| mrstickball said: And exactly what will $700 USD buy you if you wanted a rig to play Crysis on reccomended settings? IMO, with the X360 out there, there is no need for PC gaming outside of RTSes, Sims and Strategy gaming. I switched to X360 near entirely because I got sick of always upgrading my rig. How is the PC Bioshock version better? 2 installs, no true widescreen support, and general backlash against T2 that the PC version didn't have the full support like the X360 version did? Either way, a 100% increase @ gamestop for the X360 is pretty good. If those numbers were true, that'd mean the X360 is actually selling somewhere in the area of 80,000-90,000 per week in the US and Canada (average of 45,750 per week last month according to NPD. Man, 90k a week for X360 right now would be ungodly. Expecially with the fact that the game lineup should be strong enough to keep those levels up atleast for awhile. At 90k/wk right now, can you imagine what H3 week will be like? It could be upto 200k or more for H3 week! Either way, I am shocked that GS's sales for the X360 are up 100%. For a pathetic $50 drop, that's pretty crazy - I wonder what the sales would be like if they dropped it $100? |
You forgot a computer being needed for FPS'. At least for those who like to have good controls with them. I'd also mention 3RRoD but we all know about that. At any rate I'll stick with PC gaming thank you.
I don't think a similar increase for the 360 as the PS3 with a smaller price cut is that surprising. Often as a price for a product rises the demand drops slowly until a certain price is reached at which demand collapses before continuing to slowly fall. I have no idea where those prices are for video game systems but I would suspect the kink occurrs is somewhere between $300-400. If it is say $360 then that would be how the 360 could get the same boost from a $50 price cut as the PS3's $100 pricecut. I'm not saying that is what happened just that as a possibility it means it isn't surprising.
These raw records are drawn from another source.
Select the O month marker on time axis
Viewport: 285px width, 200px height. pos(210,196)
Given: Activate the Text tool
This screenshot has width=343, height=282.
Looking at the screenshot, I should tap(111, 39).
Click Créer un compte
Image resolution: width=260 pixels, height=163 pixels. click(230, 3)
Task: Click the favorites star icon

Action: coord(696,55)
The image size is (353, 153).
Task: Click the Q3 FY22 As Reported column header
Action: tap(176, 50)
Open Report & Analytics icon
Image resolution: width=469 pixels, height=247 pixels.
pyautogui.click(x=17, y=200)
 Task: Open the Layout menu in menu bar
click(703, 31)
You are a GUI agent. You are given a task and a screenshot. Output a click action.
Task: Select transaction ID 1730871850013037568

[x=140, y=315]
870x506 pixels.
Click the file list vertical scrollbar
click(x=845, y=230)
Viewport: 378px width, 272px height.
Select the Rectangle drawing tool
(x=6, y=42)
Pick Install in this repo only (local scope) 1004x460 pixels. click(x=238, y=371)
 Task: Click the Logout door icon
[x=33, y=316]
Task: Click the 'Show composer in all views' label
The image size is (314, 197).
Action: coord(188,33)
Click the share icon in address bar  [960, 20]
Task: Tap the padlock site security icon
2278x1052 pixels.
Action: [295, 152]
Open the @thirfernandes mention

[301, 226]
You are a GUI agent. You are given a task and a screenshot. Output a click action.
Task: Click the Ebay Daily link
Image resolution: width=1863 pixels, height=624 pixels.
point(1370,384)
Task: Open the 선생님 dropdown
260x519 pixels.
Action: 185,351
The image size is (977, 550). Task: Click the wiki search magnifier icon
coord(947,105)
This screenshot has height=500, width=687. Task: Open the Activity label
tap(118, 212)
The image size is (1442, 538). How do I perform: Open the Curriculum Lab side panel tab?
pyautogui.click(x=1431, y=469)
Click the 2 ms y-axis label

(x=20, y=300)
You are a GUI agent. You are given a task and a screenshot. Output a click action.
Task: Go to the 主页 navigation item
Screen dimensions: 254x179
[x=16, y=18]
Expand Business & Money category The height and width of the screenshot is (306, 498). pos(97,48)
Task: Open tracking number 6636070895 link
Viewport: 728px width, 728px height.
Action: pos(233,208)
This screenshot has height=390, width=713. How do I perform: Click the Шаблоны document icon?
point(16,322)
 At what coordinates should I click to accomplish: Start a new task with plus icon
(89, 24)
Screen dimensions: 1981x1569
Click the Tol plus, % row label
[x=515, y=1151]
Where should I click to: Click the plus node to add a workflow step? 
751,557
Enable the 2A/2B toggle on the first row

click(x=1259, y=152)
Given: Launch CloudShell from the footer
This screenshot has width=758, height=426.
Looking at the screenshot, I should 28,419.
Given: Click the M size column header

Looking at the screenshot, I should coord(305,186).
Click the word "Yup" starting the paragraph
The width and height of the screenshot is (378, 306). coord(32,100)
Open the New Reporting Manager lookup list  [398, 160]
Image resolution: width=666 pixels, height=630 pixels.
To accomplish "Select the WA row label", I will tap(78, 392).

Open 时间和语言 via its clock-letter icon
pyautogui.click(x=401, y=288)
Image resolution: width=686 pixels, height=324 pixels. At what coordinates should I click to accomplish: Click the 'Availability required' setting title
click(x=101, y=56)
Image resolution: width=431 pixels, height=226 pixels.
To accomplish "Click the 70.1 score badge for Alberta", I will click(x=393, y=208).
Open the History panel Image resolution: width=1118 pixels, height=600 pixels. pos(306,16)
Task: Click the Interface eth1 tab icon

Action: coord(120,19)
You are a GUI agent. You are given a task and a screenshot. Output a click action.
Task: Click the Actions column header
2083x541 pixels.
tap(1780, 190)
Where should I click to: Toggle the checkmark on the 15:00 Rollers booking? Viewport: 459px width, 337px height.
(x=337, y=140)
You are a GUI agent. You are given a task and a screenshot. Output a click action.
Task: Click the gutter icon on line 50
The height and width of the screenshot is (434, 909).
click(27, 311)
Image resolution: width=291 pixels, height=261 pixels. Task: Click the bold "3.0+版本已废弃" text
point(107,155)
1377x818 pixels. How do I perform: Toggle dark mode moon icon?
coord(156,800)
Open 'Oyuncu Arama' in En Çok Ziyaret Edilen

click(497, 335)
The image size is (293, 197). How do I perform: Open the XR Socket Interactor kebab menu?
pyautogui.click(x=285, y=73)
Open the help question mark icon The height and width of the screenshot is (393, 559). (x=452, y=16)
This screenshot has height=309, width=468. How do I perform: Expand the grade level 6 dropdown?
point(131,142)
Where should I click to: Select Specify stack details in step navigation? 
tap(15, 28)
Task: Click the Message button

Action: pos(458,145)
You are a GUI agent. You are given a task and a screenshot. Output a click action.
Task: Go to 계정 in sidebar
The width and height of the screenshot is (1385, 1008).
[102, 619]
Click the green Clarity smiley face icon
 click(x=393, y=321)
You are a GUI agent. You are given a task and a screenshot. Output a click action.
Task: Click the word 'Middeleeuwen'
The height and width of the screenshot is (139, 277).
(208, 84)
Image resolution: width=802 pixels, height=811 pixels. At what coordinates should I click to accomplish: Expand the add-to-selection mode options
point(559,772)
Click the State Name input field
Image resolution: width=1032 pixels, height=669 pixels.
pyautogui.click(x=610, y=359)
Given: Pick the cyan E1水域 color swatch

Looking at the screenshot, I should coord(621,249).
Also looking at past price cut effects it looks like 50-100% increase is pretty common whether the cut was from $200-150 or $300-200 or $180-150. We'll see if GS' experience is typical in a month. Just because it matched the mean value last time doesn't mean it will again. It could, we'll have to wait and see. One last note of caution is what was the base week that from which they saw a doubling? Sales tend to fall off the week(s) before a price cut so it would be less impressive if that is the base. Or is it the average from the previous month or quarter or this time last year? Again and again we'll see in time.